[Work task]:
Lines from the one with "This screenshot has height=900, width=1316." up to and including the one with "Task: Focus the Permissions text field" are to be copied exactly from the records below, without their pictures.

[Supplied entries]:

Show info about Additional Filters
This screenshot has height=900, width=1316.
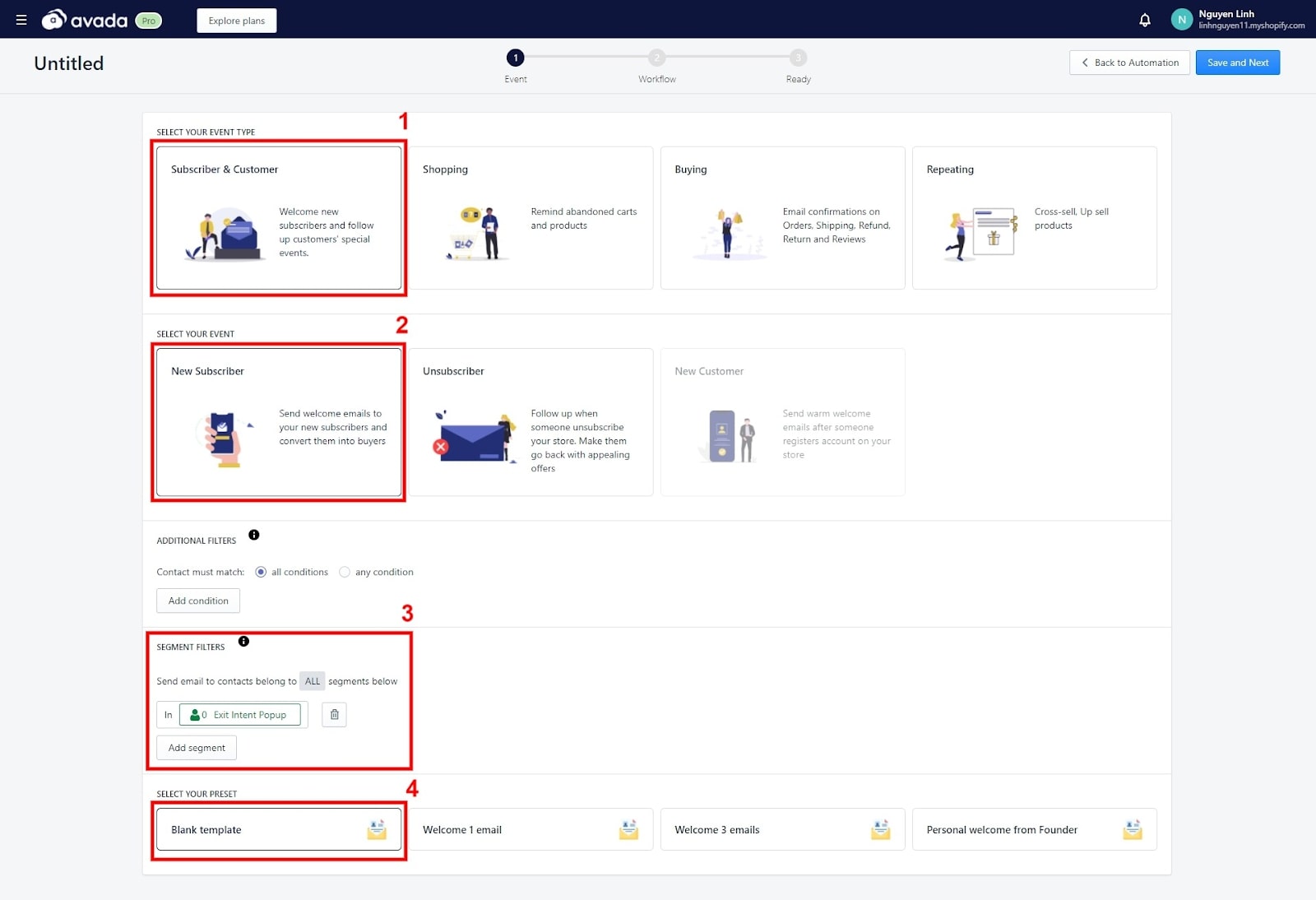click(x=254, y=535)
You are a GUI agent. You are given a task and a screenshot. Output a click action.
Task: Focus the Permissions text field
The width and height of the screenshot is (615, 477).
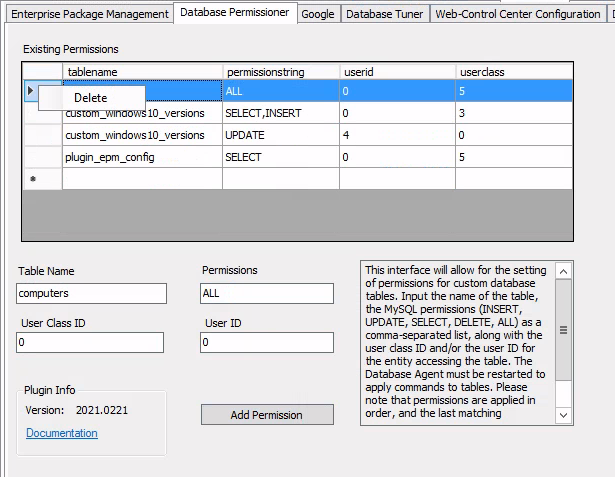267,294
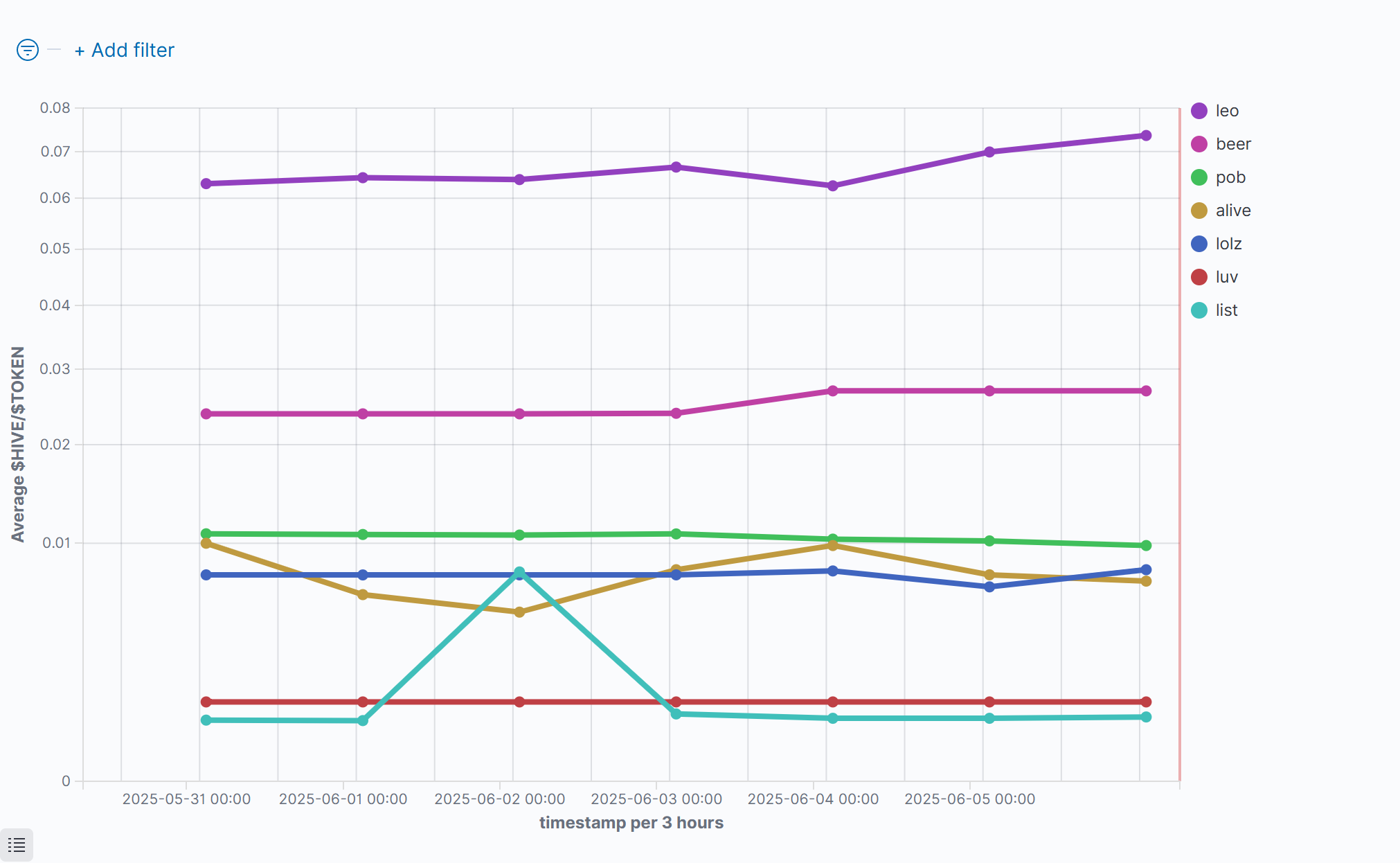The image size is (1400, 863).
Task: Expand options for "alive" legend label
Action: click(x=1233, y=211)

...

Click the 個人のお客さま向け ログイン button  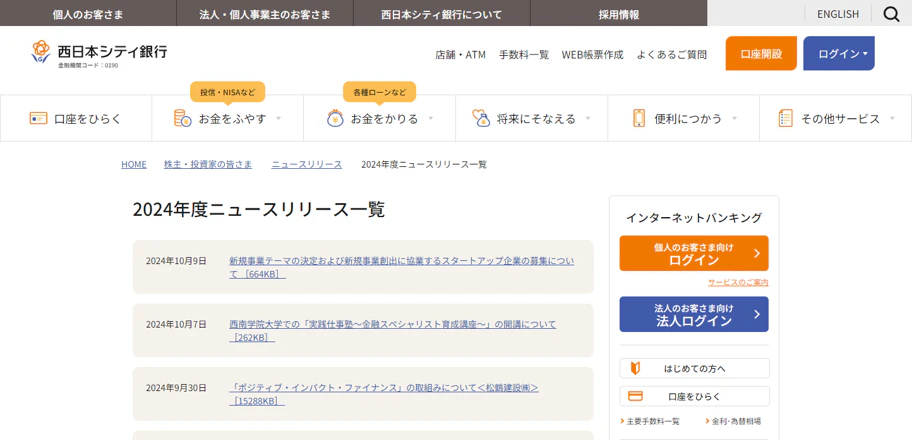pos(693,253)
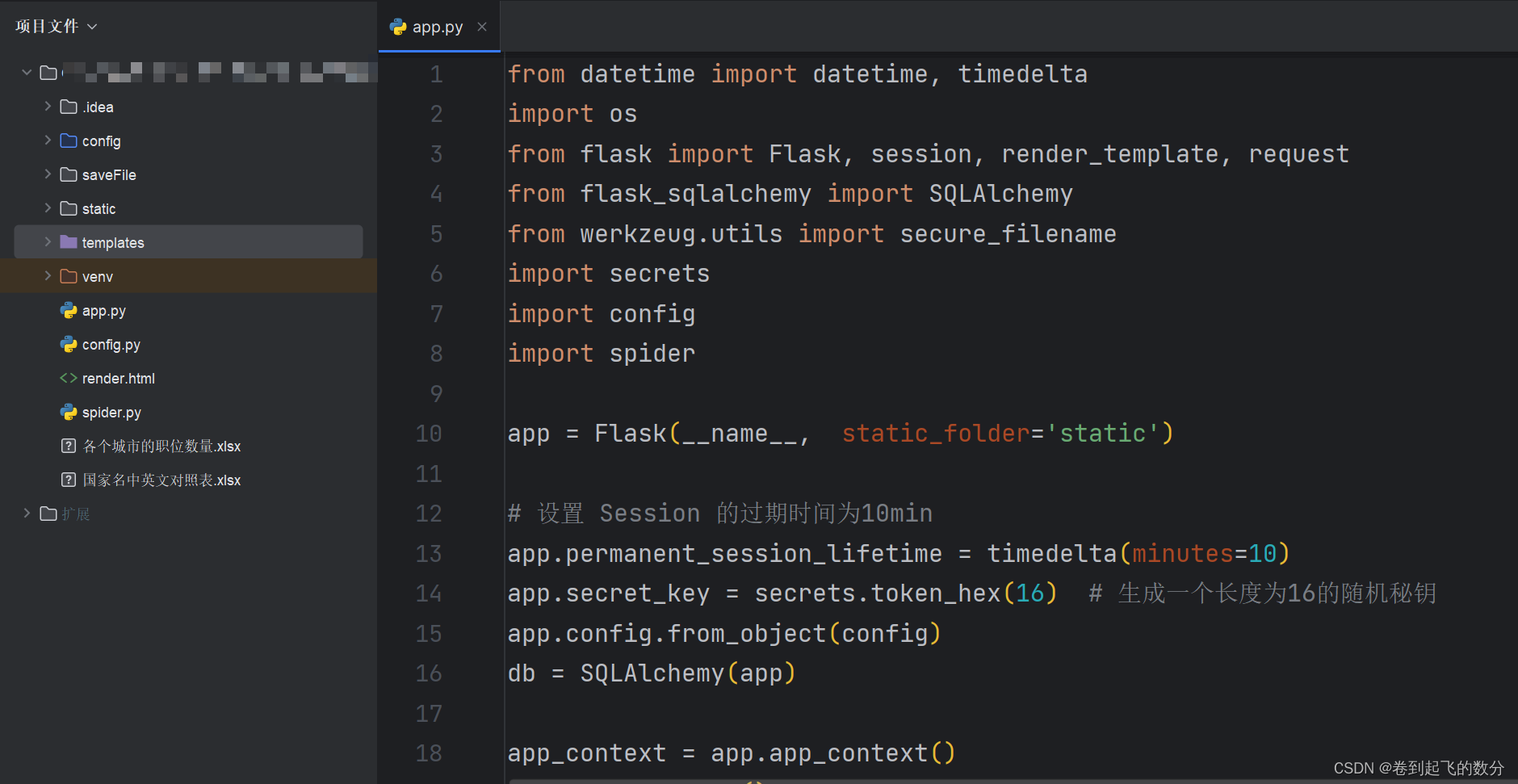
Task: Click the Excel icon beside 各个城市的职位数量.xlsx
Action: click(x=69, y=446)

[Task output]:
This screenshot has height=900, width=1316.
click(x=254, y=535)
You are a GUI agent. You are given a task and a screenshot. Output a click action.
Task: Focus the Permissions text field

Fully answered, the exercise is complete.